### [Aim of the exercise]
The expected output is the exact lines from the one containing "End User License Agreement (206, 1122)" through the end of the data, inclusive, and nothing else.
START Material for this exercise
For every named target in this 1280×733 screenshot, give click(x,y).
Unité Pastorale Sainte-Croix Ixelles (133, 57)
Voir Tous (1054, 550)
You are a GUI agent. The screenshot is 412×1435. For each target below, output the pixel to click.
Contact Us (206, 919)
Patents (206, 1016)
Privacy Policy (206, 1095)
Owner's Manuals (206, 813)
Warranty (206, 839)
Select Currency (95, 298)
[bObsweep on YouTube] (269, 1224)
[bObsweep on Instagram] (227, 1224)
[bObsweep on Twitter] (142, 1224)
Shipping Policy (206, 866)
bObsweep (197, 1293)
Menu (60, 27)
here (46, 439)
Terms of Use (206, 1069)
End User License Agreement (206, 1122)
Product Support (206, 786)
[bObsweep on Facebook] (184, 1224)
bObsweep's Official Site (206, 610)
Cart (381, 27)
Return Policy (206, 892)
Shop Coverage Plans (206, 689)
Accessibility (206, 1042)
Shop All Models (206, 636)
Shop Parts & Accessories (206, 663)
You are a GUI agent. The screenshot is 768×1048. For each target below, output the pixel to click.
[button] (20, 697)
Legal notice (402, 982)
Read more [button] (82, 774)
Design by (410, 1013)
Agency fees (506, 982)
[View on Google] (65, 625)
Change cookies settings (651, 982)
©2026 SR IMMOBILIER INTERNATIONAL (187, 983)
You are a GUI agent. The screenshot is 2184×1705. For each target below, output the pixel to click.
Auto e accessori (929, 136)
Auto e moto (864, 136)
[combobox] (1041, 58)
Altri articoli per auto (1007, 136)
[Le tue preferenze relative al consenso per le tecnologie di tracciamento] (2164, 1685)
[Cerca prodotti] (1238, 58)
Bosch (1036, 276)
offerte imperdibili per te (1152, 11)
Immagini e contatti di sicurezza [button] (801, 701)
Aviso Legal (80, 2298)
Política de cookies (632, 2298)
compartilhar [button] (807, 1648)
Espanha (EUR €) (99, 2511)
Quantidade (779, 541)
END Material for this exercise
### [Task answer]
End User License Agreement (206, 1122)
Product Support (206, 786)
[bObsweep on Facebook] (184, 1224)
bObsweep's Official Site (206, 610)
Cart (381, 27)
Return Policy (206, 892)
Shop Coverage Plans (206, 689)
Accessibility (206, 1042)
Shop All Models (206, 636)
Shop Parts & Accessories (206, 663)
You are a GUI agent. The screenshot is 768×1048. For each target below, output the pixel to click.
[button] (20, 697)
Legal notice (402, 982)
Read more [button] (82, 774)
Design by (410, 1013)
Agency fees (506, 982)
[View on Google] (65, 625)
Change cookies settings (651, 982)
©2026 SR IMMOBILIER INTERNATIONAL (187, 983)
You are a GUI agent. The screenshot is 2184×1705. For each target below, output the pixel to click.
Auto e accessori (929, 136)
Auto e moto (864, 136)
[combobox] (1041, 58)
Altri articoli per auto (1007, 136)
[Le tue preferenze relative al consenso per le tecnologie di tracciamento] (2164, 1685)
[Cerca prodotti] (1238, 58)
Bosch (1036, 276)
offerte imperdibili per te (1152, 11)
Immagini e contatti di sicurezza [button] (801, 701)
Aviso Legal (80, 2298)
Política de cookies (632, 2298)
compartilhar [button] (807, 1648)
Espanha (EUR €) (99, 2511)
Quantidade (779, 541)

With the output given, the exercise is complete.